_Directions_
You are asked to write out the full listing exactly as it stands.

** Records follows **

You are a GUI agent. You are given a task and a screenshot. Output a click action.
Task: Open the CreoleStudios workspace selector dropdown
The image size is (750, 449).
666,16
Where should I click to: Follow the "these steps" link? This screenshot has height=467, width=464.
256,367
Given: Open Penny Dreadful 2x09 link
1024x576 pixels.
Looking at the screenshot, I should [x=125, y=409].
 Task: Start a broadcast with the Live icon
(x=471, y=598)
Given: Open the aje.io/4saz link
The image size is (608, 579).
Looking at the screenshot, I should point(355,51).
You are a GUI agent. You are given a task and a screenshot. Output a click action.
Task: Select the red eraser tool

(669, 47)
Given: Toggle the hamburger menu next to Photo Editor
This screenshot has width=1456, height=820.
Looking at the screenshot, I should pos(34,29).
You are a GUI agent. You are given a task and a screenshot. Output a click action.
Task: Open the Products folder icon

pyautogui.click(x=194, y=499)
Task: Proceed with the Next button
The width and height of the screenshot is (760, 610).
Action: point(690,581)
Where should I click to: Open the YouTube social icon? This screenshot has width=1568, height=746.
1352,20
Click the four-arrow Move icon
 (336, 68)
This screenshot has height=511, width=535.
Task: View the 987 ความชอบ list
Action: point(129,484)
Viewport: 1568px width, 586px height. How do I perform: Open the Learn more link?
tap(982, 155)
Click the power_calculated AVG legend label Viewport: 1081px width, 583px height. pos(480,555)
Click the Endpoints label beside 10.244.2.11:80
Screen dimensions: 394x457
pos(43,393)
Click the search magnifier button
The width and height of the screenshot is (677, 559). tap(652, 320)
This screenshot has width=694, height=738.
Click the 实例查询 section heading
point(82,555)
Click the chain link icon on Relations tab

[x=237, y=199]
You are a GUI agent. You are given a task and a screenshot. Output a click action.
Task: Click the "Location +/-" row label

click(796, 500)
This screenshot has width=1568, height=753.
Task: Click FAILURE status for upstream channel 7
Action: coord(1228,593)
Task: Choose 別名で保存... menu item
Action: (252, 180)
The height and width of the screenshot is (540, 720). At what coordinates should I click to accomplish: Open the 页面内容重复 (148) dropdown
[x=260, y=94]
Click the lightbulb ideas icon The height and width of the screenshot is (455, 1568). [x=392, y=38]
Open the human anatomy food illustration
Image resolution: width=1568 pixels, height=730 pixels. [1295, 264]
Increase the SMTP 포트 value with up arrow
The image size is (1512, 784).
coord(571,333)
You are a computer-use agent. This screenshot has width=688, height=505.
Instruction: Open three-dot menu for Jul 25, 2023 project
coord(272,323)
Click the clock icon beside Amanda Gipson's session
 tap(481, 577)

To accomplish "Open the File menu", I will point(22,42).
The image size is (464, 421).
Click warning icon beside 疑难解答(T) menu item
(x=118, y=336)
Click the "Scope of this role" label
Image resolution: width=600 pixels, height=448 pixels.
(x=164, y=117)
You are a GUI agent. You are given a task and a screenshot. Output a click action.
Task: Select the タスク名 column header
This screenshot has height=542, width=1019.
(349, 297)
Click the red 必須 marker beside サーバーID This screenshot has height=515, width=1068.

** End of Records **

_Result of the exercise_
You are a GUI agent. You are given a task and a screenshot. Output a click action.
Task: Open the CreoleStudios workspace selector dropdown
The image size is (750, 449).
666,16
Where should I click to: Follow the "these steps" link? This screenshot has height=467, width=464.
256,367
Given: Open Penny Dreadful 2x09 link
1024x576 pixels.
Looking at the screenshot, I should [x=125, y=409].
 Task: Start a broadcast with the Live icon
(x=471, y=598)
Given: Open the aje.io/4saz link
The image size is (608, 579).
Looking at the screenshot, I should point(355,51).
You are a GUI agent. You are given a task and a screenshot. Output a click action.
Task: Select the red eraser tool

(669, 47)
Given: Toggle the hamburger menu next to Photo Editor
This screenshot has width=1456, height=820.
Looking at the screenshot, I should pos(34,29).
You are a GUI agent. You are given a task and a screenshot. Output a click action.
Task: Open the Products folder icon

pyautogui.click(x=194, y=499)
Task: Proceed with the Next button
The width and height of the screenshot is (760, 610).
Action: point(690,581)
Where should I click to: Open the YouTube social icon? This screenshot has width=1568, height=746.
1352,20
Click the four-arrow Move icon
 (336, 68)
This screenshot has height=511, width=535.
Task: View the 987 ความชอบ list
Action: point(129,484)
Viewport: 1568px width, 586px height. How do I perform: Open the Learn more link?
tap(982, 155)
Click the power_calculated AVG legend label Viewport: 1081px width, 583px height. pos(480,555)
Click the Endpoints label beside 10.244.2.11:80
Screen dimensions: 394x457
pos(43,393)
Click the search magnifier button
The width and height of the screenshot is (677, 559). tap(652, 320)
This screenshot has width=694, height=738.
Click the 实例查询 section heading
point(82,555)
Click the chain link icon on Relations tab

[x=237, y=199]
You are a GUI agent. You are given a task and a screenshot. Output a click action.
Task: Click the "Location +/-" row label

click(796, 500)
This screenshot has width=1568, height=753.
Task: Click FAILURE status for upstream channel 7
Action: coord(1228,593)
Task: Choose 別名で保存... menu item
Action: (252, 180)
The height and width of the screenshot is (540, 720). At what coordinates should I click to accomplish: Open the 页面内容重复 (148) dropdown
[x=260, y=94]
Click the lightbulb ideas icon The height and width of the screenshot is (455, 1568). [x=392, y=38]
Open the human anatomy food illustration
Image resolution: width=1568 pixels, height=730 pixels. [1295, 264]
Increase the SMTP 포트 value with up arrow
The image size is (1512, 784).
coord(571,333)
You are a computer-use agent. This screenshot has width=688, height=505.
Instruction: Open three-dot menu for Jul 25, 2023 project
coord(272,323)
Click the clock icon beside Amanda Gipson's session
 tap(481, 577)

To accomplish "Open the File menu", I will point(22,42).
The image size is (464, 421).
Click warning icon beside 疑难解答(T) menu item
(x=118, y=336)
Click the "Scope of this role" label
Image resolution: width=600 pixels, height=448 pixels.
(x=164, y=117)
You are a GUI agent. You are given a task and a screenshot. Output a click action.
Task: Select the タスク名 column header
This screenshot has height=542, width=1019.
(349, 297)
Click the red 必須 marker beside サーバーID This screenshot has height=515, width=1068.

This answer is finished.